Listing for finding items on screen
···

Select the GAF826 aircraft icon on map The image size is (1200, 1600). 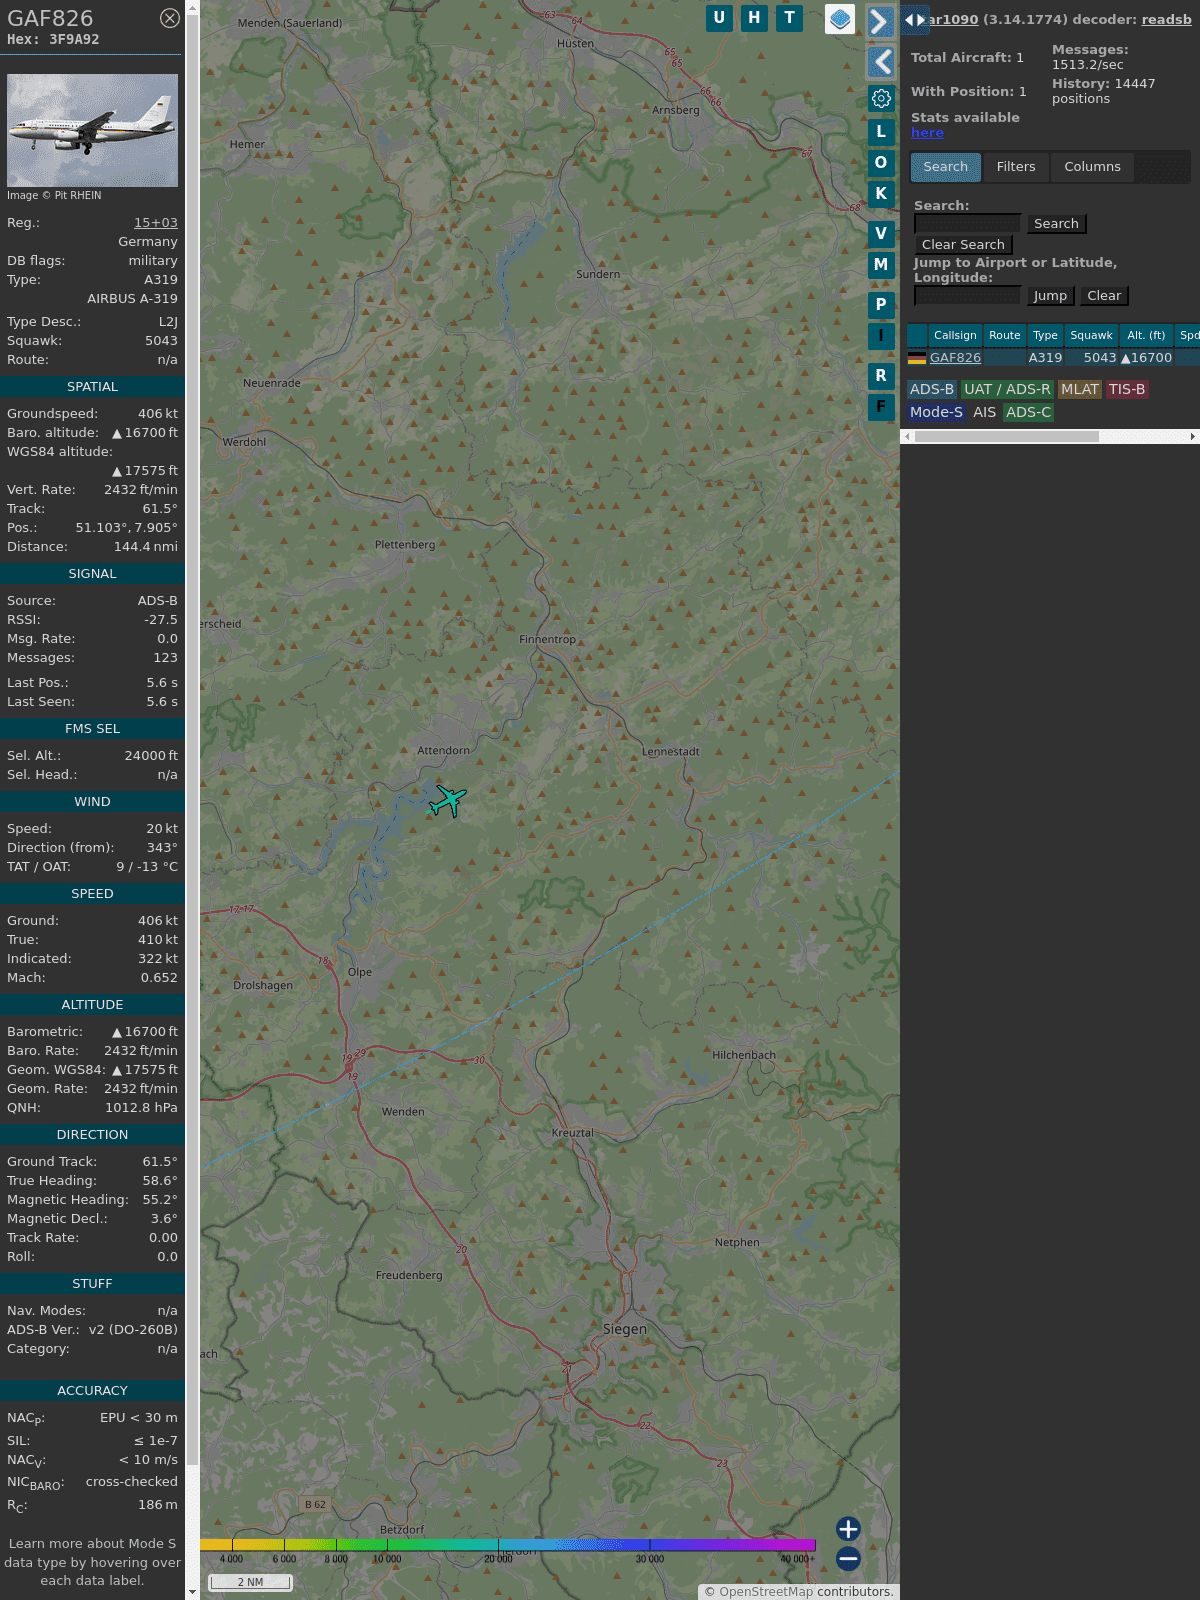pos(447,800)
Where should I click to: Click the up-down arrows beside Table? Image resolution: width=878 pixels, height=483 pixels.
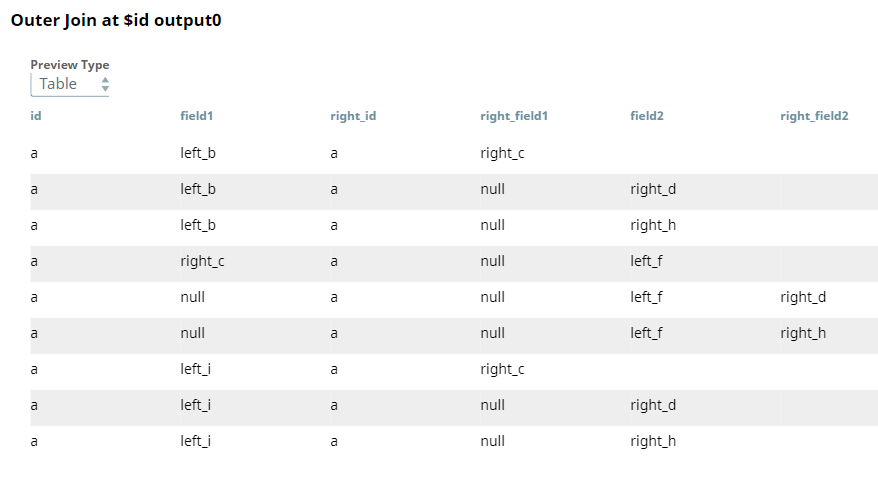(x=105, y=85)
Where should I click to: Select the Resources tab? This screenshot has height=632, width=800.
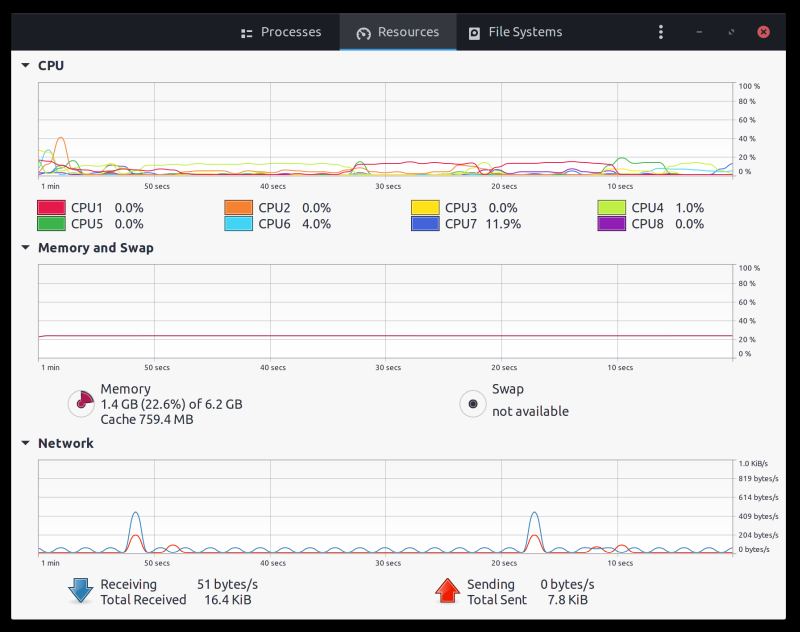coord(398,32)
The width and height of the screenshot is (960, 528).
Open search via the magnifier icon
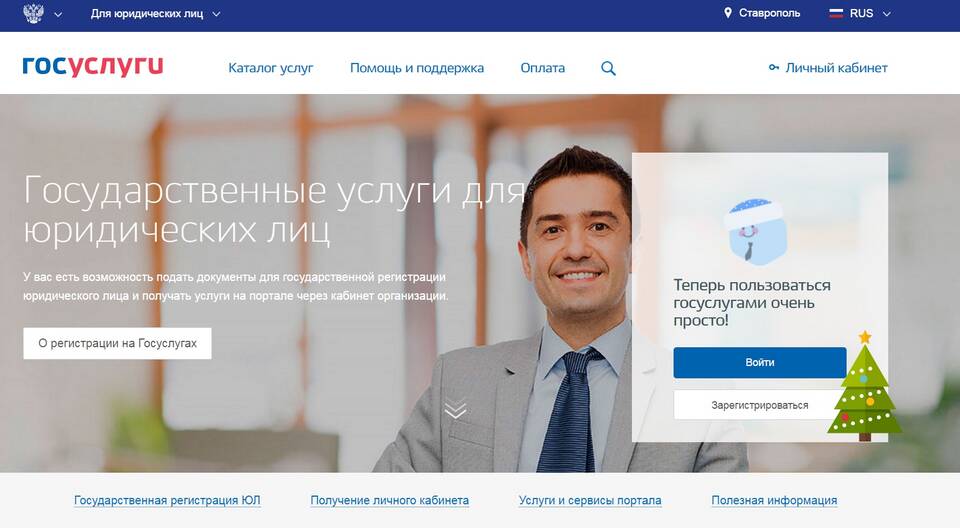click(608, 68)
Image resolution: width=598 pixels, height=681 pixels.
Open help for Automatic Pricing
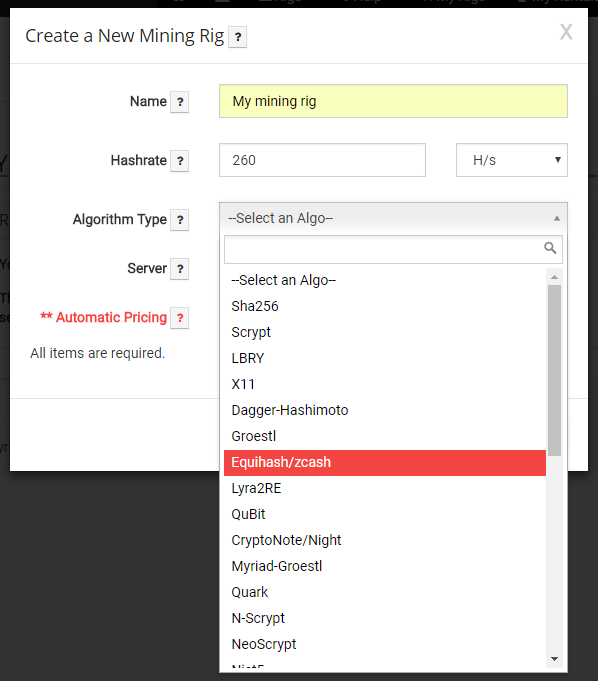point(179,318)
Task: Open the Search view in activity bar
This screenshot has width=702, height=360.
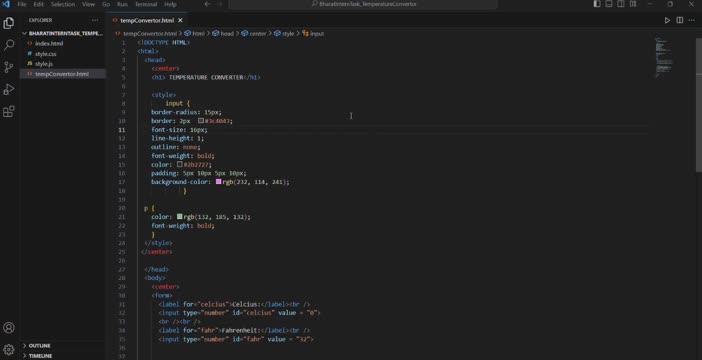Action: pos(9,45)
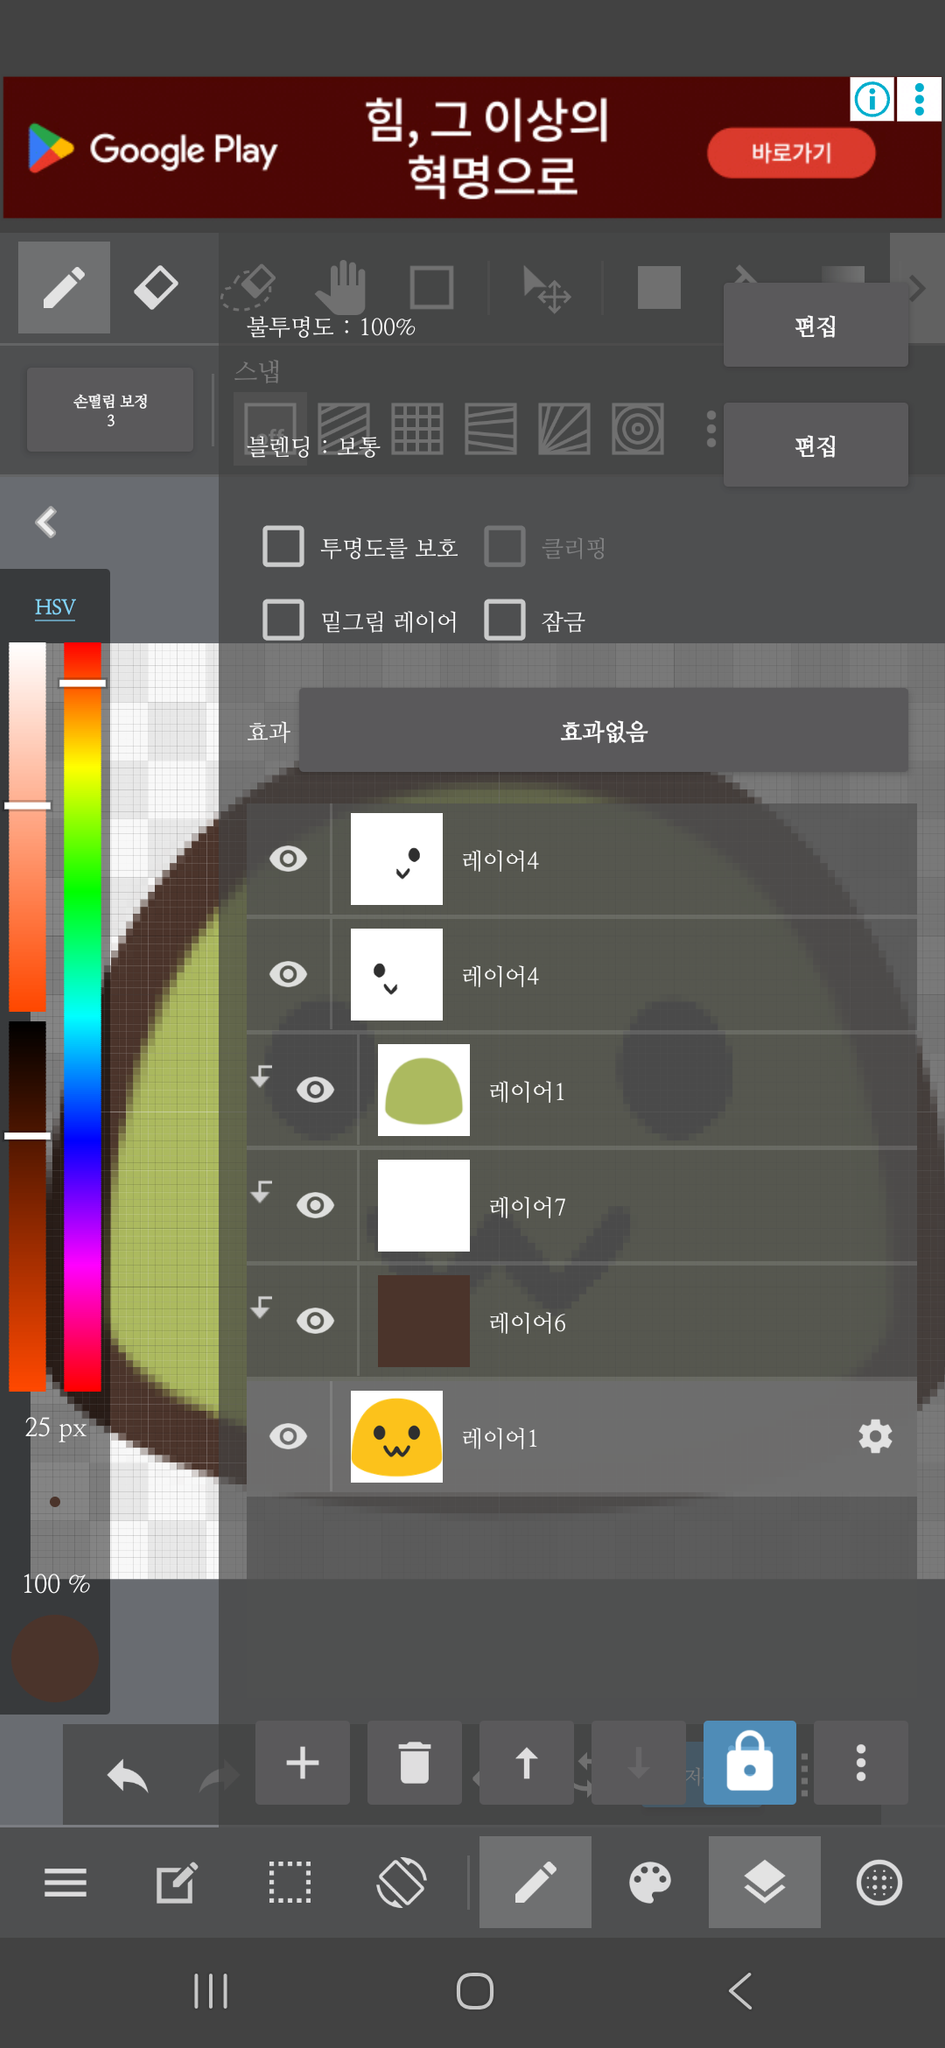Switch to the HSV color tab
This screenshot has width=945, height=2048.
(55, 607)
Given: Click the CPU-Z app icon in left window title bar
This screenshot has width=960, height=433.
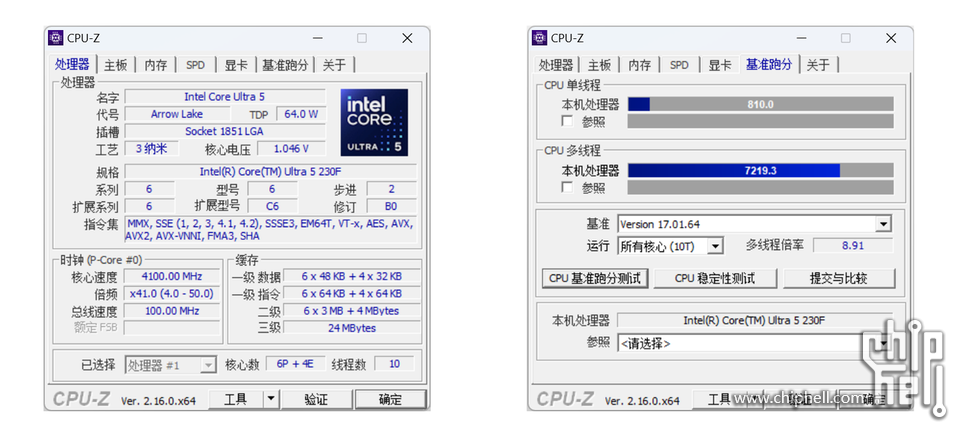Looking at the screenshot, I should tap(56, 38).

···

The exercise ->
Retype the lines of the listing above, starting at the line that contains "Given: Click the" and ending at the last line of the listing. Leave the pictures out of your answer.

Completed exercise ->
Given: Click the CPU-Z app icon in left window title bar
This screenshot has width=960, height=433.
Looking at the screenshot, I should tap(56, 38).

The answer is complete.